--- START ---

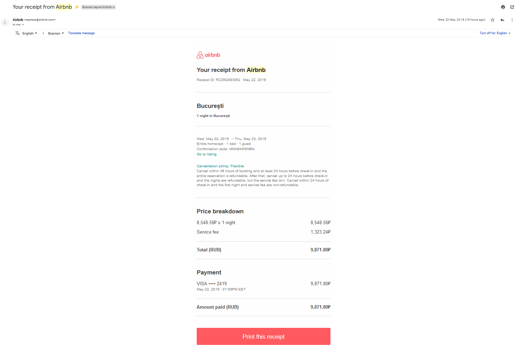This screenshot has height=346, width=516.
Task: Dismiss the translation bar
Action: click(x=509, y=34)
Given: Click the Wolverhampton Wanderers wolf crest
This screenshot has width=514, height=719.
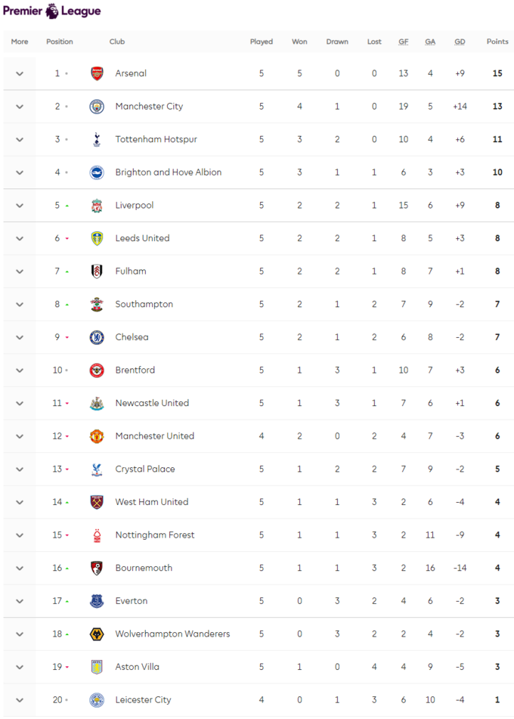Looking at the screenshot, I should (x=97, y=634).
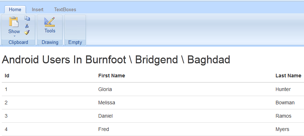Click the Paste clipboard icon
Viewport: 304px width, 136px height.
[14, 22]
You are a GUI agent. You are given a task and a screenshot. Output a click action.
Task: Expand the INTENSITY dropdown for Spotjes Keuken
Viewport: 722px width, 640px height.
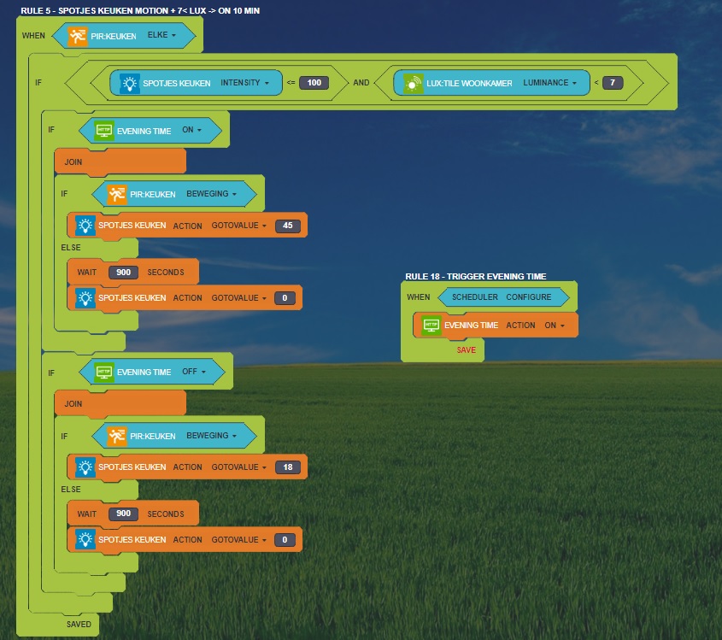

--- END ---

Exercise brief
Take only the line containing "Given: Click the" and every line after it to the end of the entries, and copy them exactly, pictures excluded.

Answer to this exercise
Given: Click the Wolverhampton Wanderers wolf crest
This screenshot has width=514, height=719.
Looking at the screenshot, I should (x=97, y=634).
Click the Paste clipboard icon
Viewport: 304px width, 136px height.
[14, 22]
You are a GUI agent. You are given a task and a screenshot. Output a click action.
Task: Expand the INTENSITY dropdown for Spotjes Keuken
Viewport: 722px width, 640px height.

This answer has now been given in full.